Passage provided:
-- Opening Marker --

A bookstore is not "spoliation" for failing to keep records of who bought which books.Now we just haven't created any records- or any evidence.
I'd counter that the bookstore would be running afoul of standard accounting practices, or that most of the records of credit card transactions would be otherwise available so it's not a very good hypo, but let's go with it.
Cop: "We have a court order requiring you to turn over all records concerning who bought the book "Applied Cryptography."" Store: "We don't keep records." Cop: "Why not?" Store: "None of your business." (Interjection by Black Unicorn: "The court is not amused.") Cop: "We could charge you with spoliation!" Store: "Go right ahead." (Interjection by Black Unicorn: "It's not nice to fool with Mr. Happy Fun Court.")
I note that you have omitted my "knew or should have known" that those records were likely to be part of a proceeding, I assume not just because it serves your argument in this instance. (I also note that the quote is "do not taunt happy-fun-court." A reference to the SNL quote "Do not taunt happy-fun-ball" and a statement of the dangers of taunting powers you may not understand). Still, the facts in Willard might still support your hypo as plausible, though I find it hard to envision it being pressed, and I think if you look at the facts of Hirsch v. General Motors you'll also find that the court isn't that kind to an otherwise innocent third party who does anything with records or "evidence" that eventually is sought after by the court, reasonability aside, knowledge aside, pending litigation aside. Disturbingly, innocent third parties have increasingly been taking it on the chin in American jurisprudence, but that's another essay.
Still, based on what you seem to have read me as saying we probably lost a good deal of the context of the discussion. The original question, as I understood it, was what an individual who was faced with a clearly pending court action (or an existing court order) could to do frustrate that order and prevent certain materials from being distributed- _without consequences_. My discussion was limited to that context, though I did not probably clarify that sufficiently.
The discussion included claims that those who use remailers, or who run remailers, may be guilty of spoliation. And it included comments that using offshore/unreachable methods if one ever expects to be charged is spoliation.
And I stand by those. Such people have no (or just a little depending on the age of the judge in the case) defense in "normal course of business" or "custom" or "policy" that their actions were for any purpose other than to dispose of potentially material evidence to a crime. Face facts. Remailers are to destroy or prevent the creation of records. It's pretty reasonable to assume that the operator knows about this effect and anticipates the result. (More on that in a sec). Let's pretend for sake of argument that we could make a normal course of business argument (which IBM and Intel certainly would make, citing document destruction policies broadly written but loosely applied, to demonstrate their intent as being kosher). Even this isn't always enough, but it tends to help, particularly if your a big company keeping lots of records. (See e.g., Willard, Hirsch). Also, note the intent interpretation, applied to spoliation, is articulated better in Lopez v. Surchia 112 Cal.App.2d 314. A person who acts willfully intends "those consequences which (a) represent the very purpose for which an act is done (regardless of the likelihood of occurrence), or (b) are known to be substantially certain to result (regardless of desire)." On this point See Also Generally: Perkins on Criminal Law (2d ed.). Taking it to the remailer example, sure, your (a) very purpose for which [logs are routinely erased] is accomplished. to wit: the saving of space time etc. but it is also (b) known to be substantially certain to result in [the denial of a court of law's access to the records pertaining to an issue before it]. Let's face it, remailers are not politically correct animals (all the human rights and recovery group arguments notwithstanding). A court might well assign intent to a remailer operator on the basis of this piece of case law, which is _strongly_ engrained in California jurisprudence incidentally and used as a major cite in several intent issue arguments.

-- Closing Marker --

Data excerpts:
-- Opening Marker --

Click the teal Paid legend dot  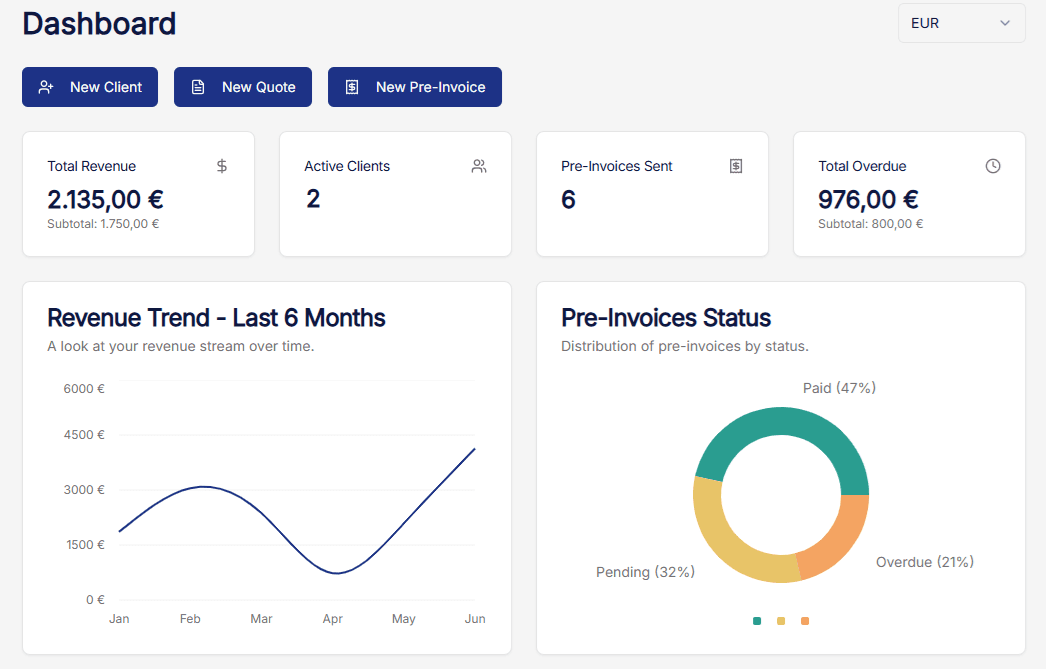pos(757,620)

-- Closing Marker --
-- Opening Marker --

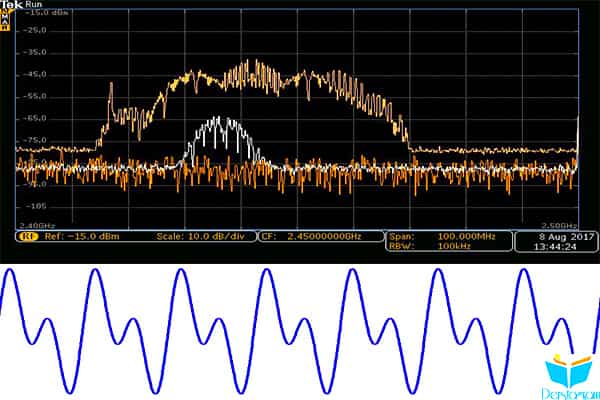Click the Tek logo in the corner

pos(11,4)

-- Closing Marker --

Task list:
A. Can you turn the paragraph of the spoliation passage that begins "Still, based on what you seem" into a short list that keeps its main facts?
B. Can you carry the spoliation passage on from its last sentence?
The rows come from a separate source.

Results in order:
A.
- The writer thinks much of the discussion's context was lost, judging by how the other person read the writer's points.
- As the writer understood it, the original question was what an individual facing a clearly pending court action, or an existing court order, could do to frustrate that order and keep certain materials from being distributed, without consequences.
- The writer's discussion was limited to that context.
- The writer admits probably not making this clear enough.

B.
I say this is bullshit.
In response I can only direct you to read above.
By your vague (no plausible cites, just some 1L literatlisms), whispering is spoliation. Failure to archive tape recordings of conversations is spoliation. Use of encryption is spoliation. Drawing the curtains is spoliation.
This is the point. The practical definition of destruction of evidence is what the court says it is. All you can do, all you can ever do, in court is to make arguments the other way. Either the court will buy them, or they won't. I tend to think your bookstore example would be unlikely to bring about a case. However, if I walked into the bookstore, told the manager I was going to sue him because he was overcharging 2% for every book, and then left, _technically_ the destruction of billing records after that point makes a pretty good case for spoliation. Something I didn't even give thought to, that I discovered thanks to Mr. May's insistence that I provide cites, is that it's even worse than that. You don't even have to intentionally toss the records to be spoiling evidence. You can do it by mere negligence or inaction. See e.g., Continental Casualty Co. v. Superior Court, 190 Cal.App.3d (1987).
I can cite some case law if you really want or if there is some legitimate need for more clarification, but we are a bit far afield of the original discussion now, and that was not intended to allege anything close to the kind of prohibition you seem to be talking about.
But you said, more than once,
"If it looks like you knew it was going to be a court issue and you put it on freenet for that purpose, you're in trouble."
See above.
And why would it be a crime for John Gotti to make his communications inaccessible or irretrievable or unrecallable?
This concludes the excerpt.